### Aim of the exercise
Report only how many lines of the records contain the word "height".

·····

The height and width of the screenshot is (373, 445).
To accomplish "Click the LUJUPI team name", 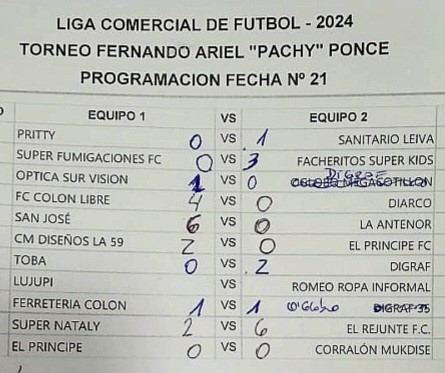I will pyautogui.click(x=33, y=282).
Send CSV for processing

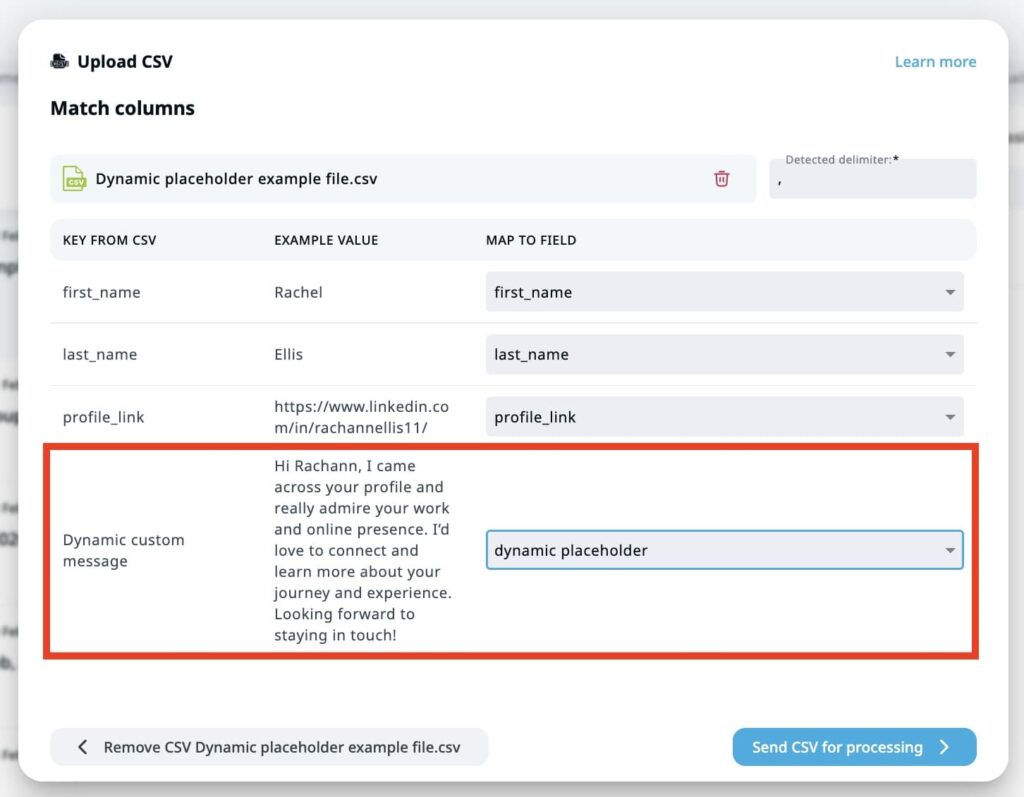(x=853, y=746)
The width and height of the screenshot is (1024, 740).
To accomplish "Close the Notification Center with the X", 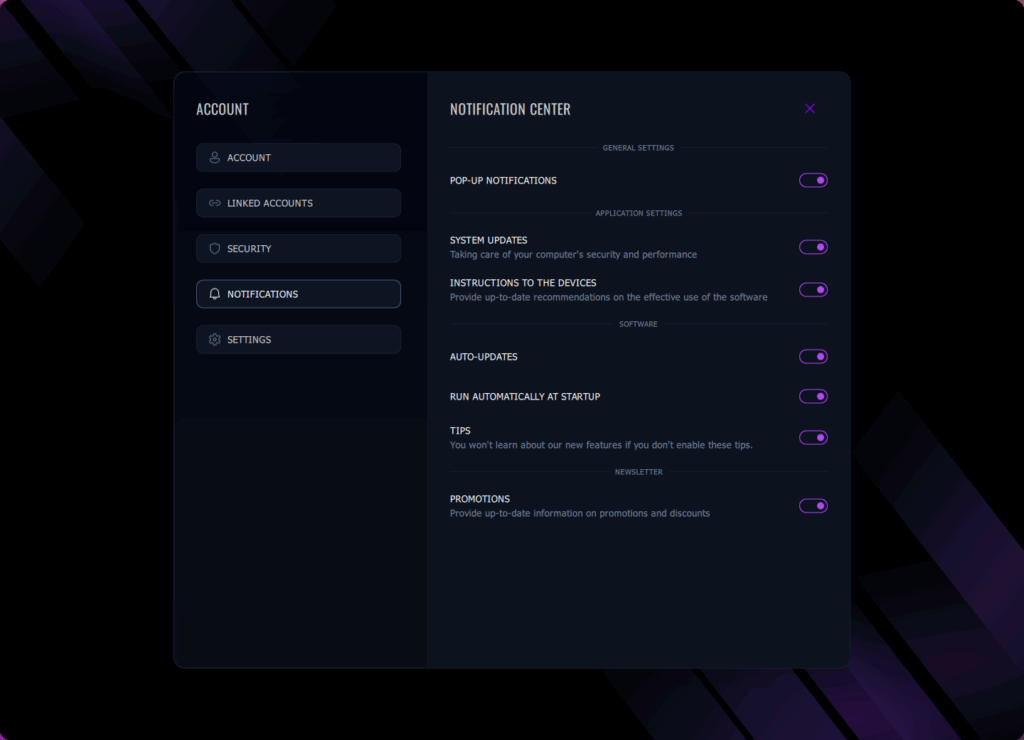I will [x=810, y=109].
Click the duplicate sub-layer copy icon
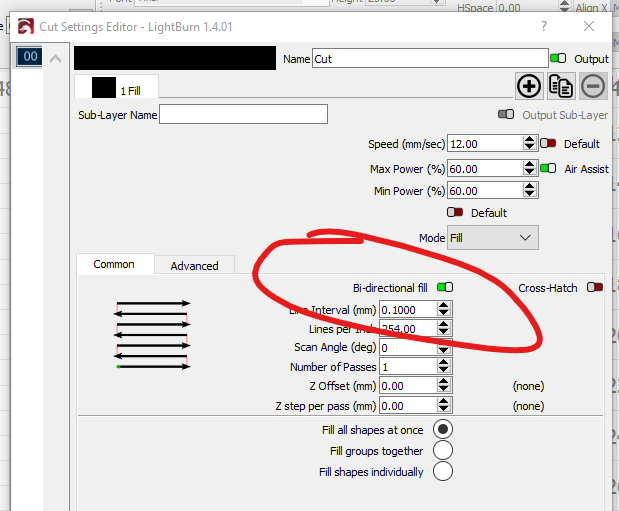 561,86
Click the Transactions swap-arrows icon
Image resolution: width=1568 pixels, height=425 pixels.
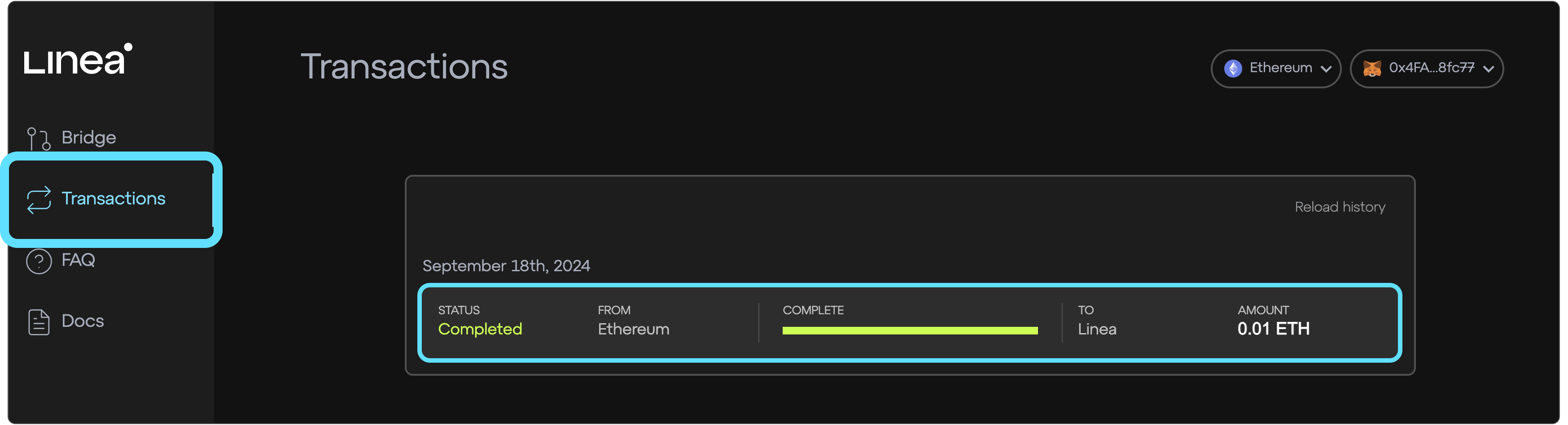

·····

### Answer to the problem
3